The PK parameters for three study drugs (i.e., teriparatide biosimilar, EU-teriparatide, and US-teriparatide) were similar following a single SC 20 μg dose of teriparatide. The 90% CIs of the geometric LSM ratios of Cmax, AUC0-t, and AUC0-∞ of teriparatide biosimilar relative to EU-teriparatide and US-teriparatide were within the acceptance range of 80.00% to 125.00%, thus demonstrating the PK equivalence of teriparatide biosimilar to the EU-teriparatide and US-teriparatide reference products. The values of PD parameters AUEC0-t, Emax, and Tmax for serum-corrected total serum calcium levels (baseline-adjusted and non-adjusted) after single SC dose of the three study drugs were comparable indicating similar PD responses of teriparatide biosimilar to both the reference products. Based on the safety analysis, the biosimilar and reference products were generally well tolerated in healthy volunteers, with similar incidence of AEs. There were no subject discontinuations, serious adverse events, or deaths observed in the study due to AEs. Overall, no meaningful differences in the safety profile were observed between teriparatide biosimilar, EU-teriparatide, and US-teriparatide reference products. None of the 105 subjects tested for immunogenicity had either pre-dose or post-dose neutralizing antibodies.

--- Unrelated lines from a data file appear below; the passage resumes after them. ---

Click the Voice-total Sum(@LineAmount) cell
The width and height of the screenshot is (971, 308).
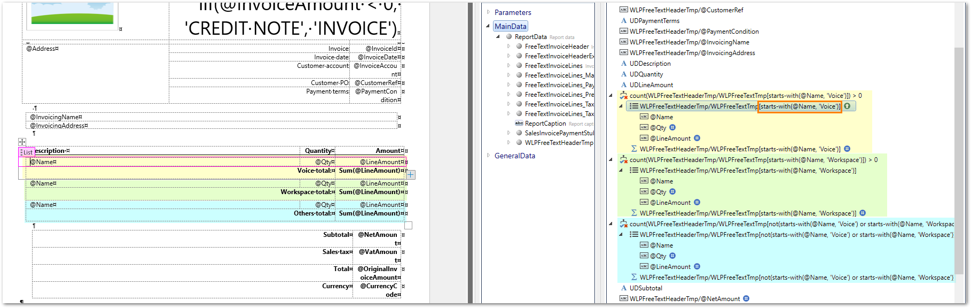tap(370, 171)
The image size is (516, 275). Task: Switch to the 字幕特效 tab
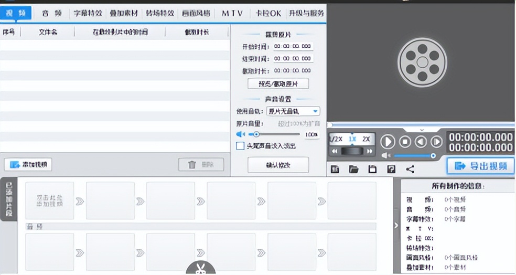88,13
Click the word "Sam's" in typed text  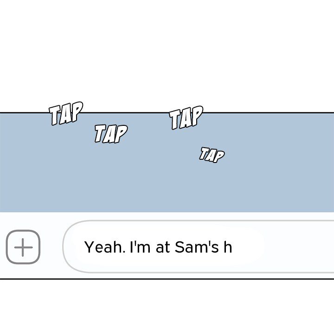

As with many phase 1 biosimilarity studies, one of the key limitations is the ability to assess immunogenicity. Although immunogenicity was assessed as a secondary outcome, the nature of the requirements for assessing bioequivalence, e.g., duration of the study, crossover design, and low sample size as per the guideline on the investigation of bioequivalence [18], is not conducive to a full assessment of immunogenicity. The microbial origin of INTG-8 and hence the absence of any post-translational modification, the low molecular weight, and the fully human sequence of the molecule would support a low immunogenic potential. The originator molecule has indeed shown a low level of immunogenicity [17].

This phase 1 study in healthy volunteers (men and postmenopausal women) demonstrated PK equivalence of teriparatide biosimilar (INTG8) to both EU- and US-teriparatide reference products with similar PD, safety, tolerability, and immunogenicity profiles. Further, teriparatide biosimilar has also shown the high degree of similarity to the reference products in the comprehensive analytical comparability exercise, which includes comparison of physicochemical and structural properties and in vitro biological activity (data on file). Overall, the totality of evidence from the analytical comparability exercise and this phase 1 study supports the similarity of teriparatide biosimilar candidate to both EU- and US-licensed reference products.